→ TASK TO COMPLETE
Repeat the lines in the records below verbatim, from the line containing "Image resolution: width=517" through the end of the records, including both ends. Leave the pictures out of your answer.

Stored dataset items
········
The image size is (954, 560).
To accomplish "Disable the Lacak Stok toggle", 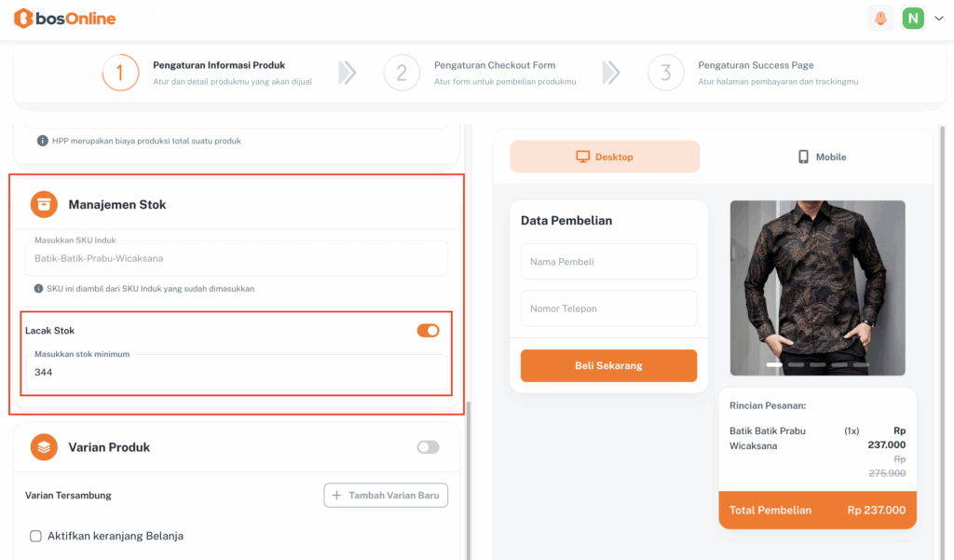I will click(428, 331).
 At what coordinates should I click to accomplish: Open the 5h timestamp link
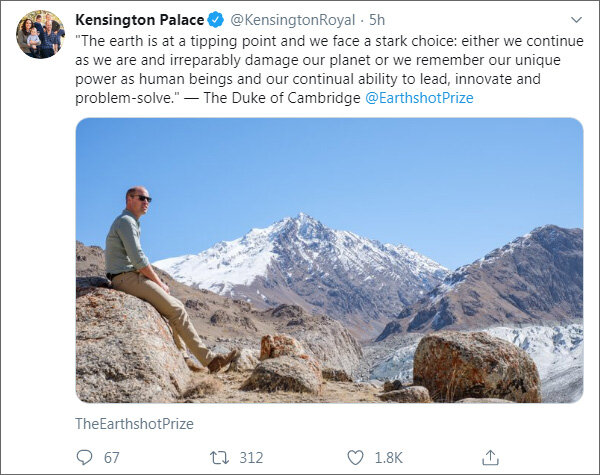pyautogui.click(x=378, y=20)
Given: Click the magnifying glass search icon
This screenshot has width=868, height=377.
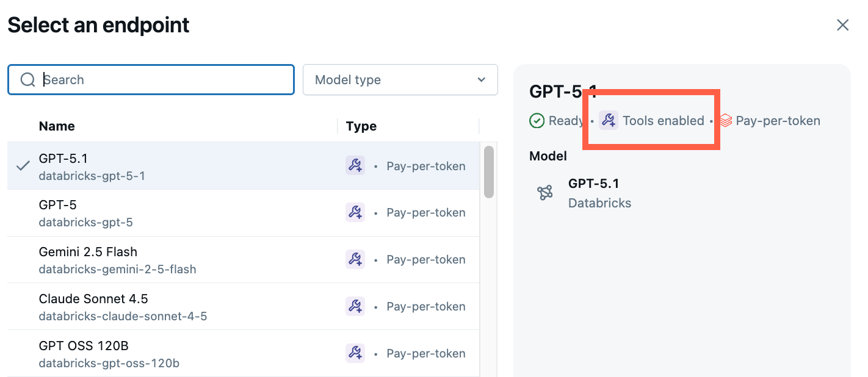Looking at the screenshot, I should 27,79.
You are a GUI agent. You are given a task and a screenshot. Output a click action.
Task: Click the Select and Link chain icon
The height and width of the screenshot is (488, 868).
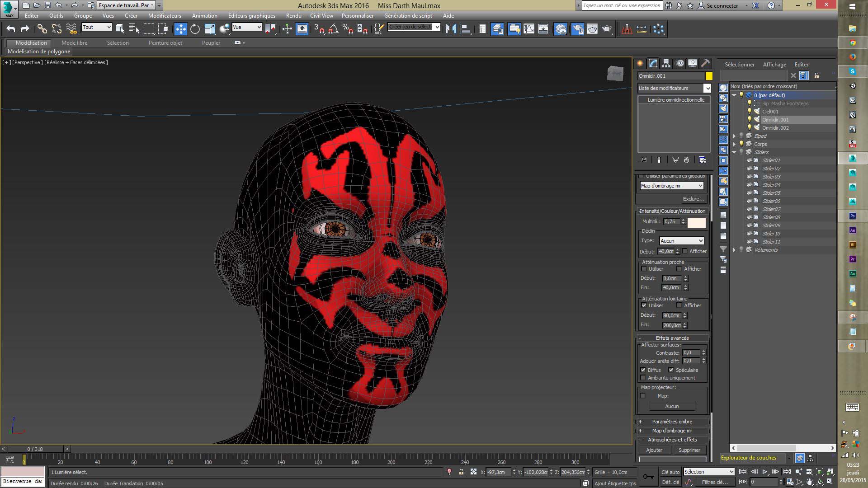tap(42, 29)
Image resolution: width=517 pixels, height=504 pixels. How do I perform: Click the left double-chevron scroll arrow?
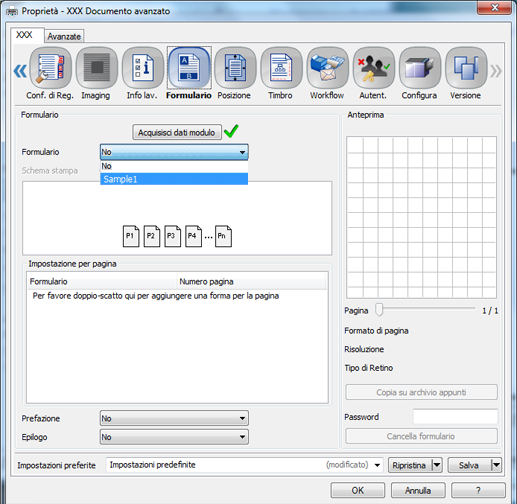[x=20, y=71]
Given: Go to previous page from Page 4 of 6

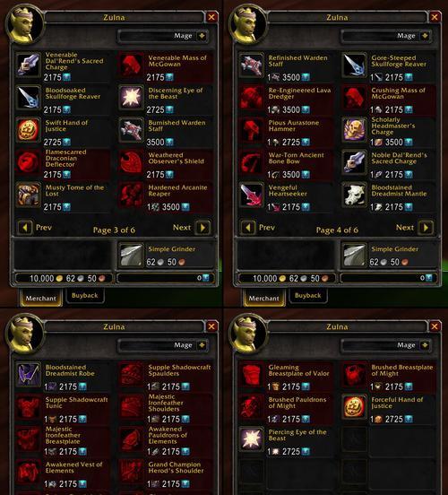Looking at the screenshot, I should [x=248, y=228].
········
→ ANSWER TO THIS EXERCISE
Image resolution: width=517 pixels, height=504 pixels. How do I perform: Click the left double-chevron scroll arrow?
[x=20, y=71]
Given: Go to previous page from Page 4 of 6

Looking at the screenshot, I should [x=248, y=228].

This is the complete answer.